*** Opening of Supplied entries ***

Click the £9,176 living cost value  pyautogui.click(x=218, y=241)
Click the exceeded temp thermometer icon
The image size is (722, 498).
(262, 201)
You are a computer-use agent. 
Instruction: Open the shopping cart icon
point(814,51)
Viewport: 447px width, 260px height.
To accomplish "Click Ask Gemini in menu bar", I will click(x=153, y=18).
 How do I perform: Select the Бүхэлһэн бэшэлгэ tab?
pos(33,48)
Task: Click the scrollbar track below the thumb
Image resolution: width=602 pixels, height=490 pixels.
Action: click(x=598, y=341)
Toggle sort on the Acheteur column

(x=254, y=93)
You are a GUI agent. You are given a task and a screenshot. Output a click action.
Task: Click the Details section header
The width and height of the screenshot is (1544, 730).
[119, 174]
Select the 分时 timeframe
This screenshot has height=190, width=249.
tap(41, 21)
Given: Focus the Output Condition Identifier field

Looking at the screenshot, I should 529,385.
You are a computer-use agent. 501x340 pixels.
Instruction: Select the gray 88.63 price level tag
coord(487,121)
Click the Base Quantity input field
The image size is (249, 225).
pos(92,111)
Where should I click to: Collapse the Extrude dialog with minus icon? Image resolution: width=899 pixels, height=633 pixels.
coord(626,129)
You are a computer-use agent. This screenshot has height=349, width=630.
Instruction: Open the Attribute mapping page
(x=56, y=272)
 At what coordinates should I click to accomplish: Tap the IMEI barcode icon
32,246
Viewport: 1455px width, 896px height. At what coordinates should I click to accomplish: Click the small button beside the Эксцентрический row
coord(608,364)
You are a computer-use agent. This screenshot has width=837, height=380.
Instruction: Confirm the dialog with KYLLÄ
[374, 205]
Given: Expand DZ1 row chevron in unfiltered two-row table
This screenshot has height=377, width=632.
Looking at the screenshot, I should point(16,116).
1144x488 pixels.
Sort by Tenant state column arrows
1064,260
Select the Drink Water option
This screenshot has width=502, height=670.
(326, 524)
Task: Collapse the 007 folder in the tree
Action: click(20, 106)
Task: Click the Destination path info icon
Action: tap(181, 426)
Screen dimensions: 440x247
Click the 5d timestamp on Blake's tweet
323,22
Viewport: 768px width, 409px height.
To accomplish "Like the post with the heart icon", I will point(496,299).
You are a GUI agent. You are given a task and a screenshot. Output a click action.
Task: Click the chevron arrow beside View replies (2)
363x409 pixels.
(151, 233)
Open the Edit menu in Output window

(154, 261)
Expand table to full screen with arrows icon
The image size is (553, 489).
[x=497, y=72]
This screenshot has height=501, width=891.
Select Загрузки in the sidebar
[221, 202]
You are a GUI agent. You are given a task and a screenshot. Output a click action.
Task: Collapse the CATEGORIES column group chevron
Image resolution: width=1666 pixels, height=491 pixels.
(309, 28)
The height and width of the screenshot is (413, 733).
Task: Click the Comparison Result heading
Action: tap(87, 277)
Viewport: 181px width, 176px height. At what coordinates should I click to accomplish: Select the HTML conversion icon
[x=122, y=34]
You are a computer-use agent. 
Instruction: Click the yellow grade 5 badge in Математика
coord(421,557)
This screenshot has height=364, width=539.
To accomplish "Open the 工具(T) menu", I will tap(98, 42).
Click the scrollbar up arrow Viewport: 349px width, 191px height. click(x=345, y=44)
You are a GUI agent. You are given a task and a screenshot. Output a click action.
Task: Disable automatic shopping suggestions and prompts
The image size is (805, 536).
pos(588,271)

*** Close of Supplied entries ***

Transcribe the lines above between the line holding "Task: Click the Details section header" and the line holding "has height=349, width=630.", inclusive, exactly as they stand and with nothing added.

Solution to this task:
Task: Click the Details section header
The width and height of the screenshot is (1544, 730).
[119, 174]
Select the 分时 timeframe
This screenshot has height=190, width=249.
tap(41, 21)
Given: Focus the Output Condition Identifier field

Looking at the screenshot, I should 529,385.
You are a computer-use agent. 501x340 pixels.
Instruction: Select the gray 88.63 price level tag
coord(487,121)
Click the Base Quantity input field
The image size is (249, 225).
pos(92,111)
Where should I click to: Collapse the Extrude dialog with minus icon? Image resolution: width=899 pixels, height=633 pixels.
coord(626,129)
You are a computer-use agent. This screenshot has height=349, width=630.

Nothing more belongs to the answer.